Try it: Take the lines from the line containing "Image resolution: width=824" through the end of the entries and output them exactly, with no pictures and nothing more.

Source material:

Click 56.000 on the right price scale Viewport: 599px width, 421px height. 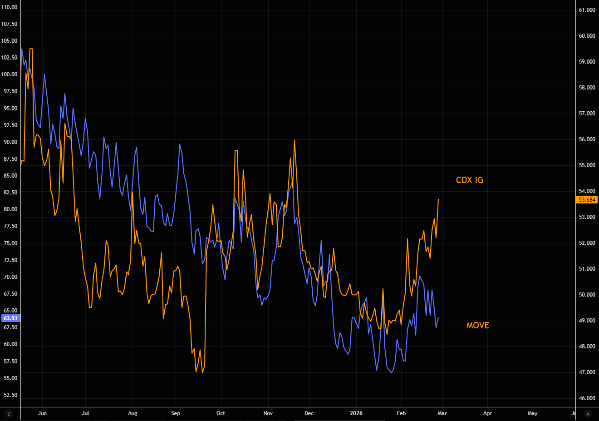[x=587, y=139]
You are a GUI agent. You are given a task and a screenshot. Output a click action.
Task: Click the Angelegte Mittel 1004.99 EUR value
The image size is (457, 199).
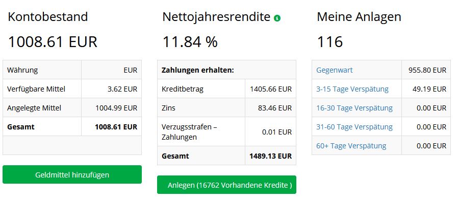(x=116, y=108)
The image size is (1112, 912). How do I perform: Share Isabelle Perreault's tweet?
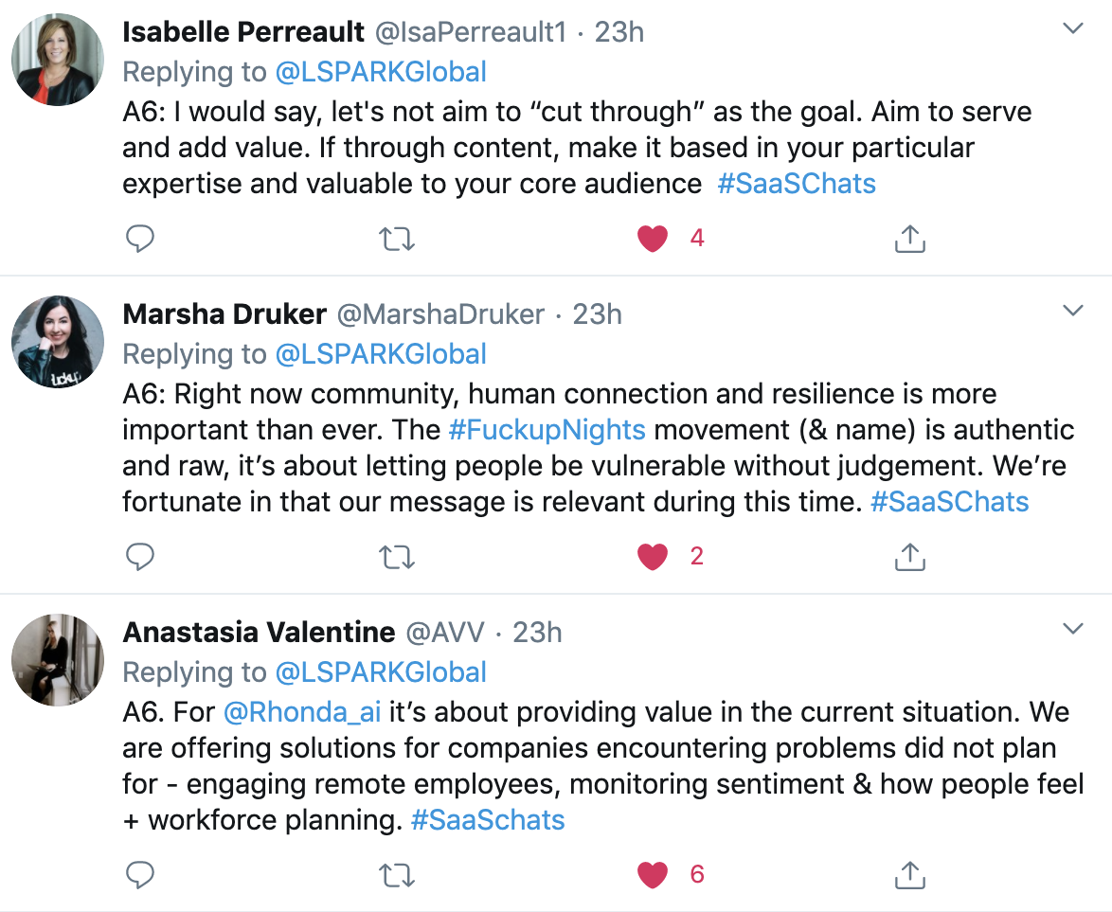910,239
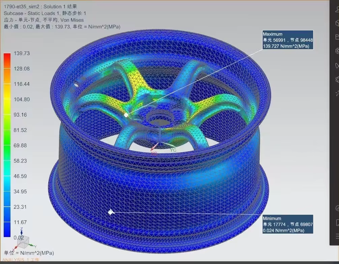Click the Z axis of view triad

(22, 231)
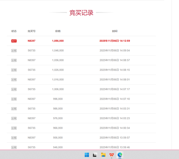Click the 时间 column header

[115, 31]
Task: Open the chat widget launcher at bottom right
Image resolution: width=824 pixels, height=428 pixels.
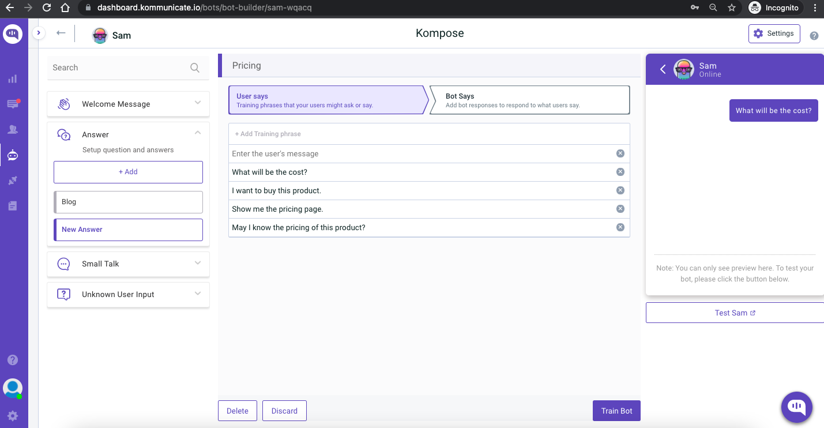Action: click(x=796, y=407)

Output for this task:
Image resolution: width=824 pixels, height=428 pixels.
Action: click(x=796, y=407)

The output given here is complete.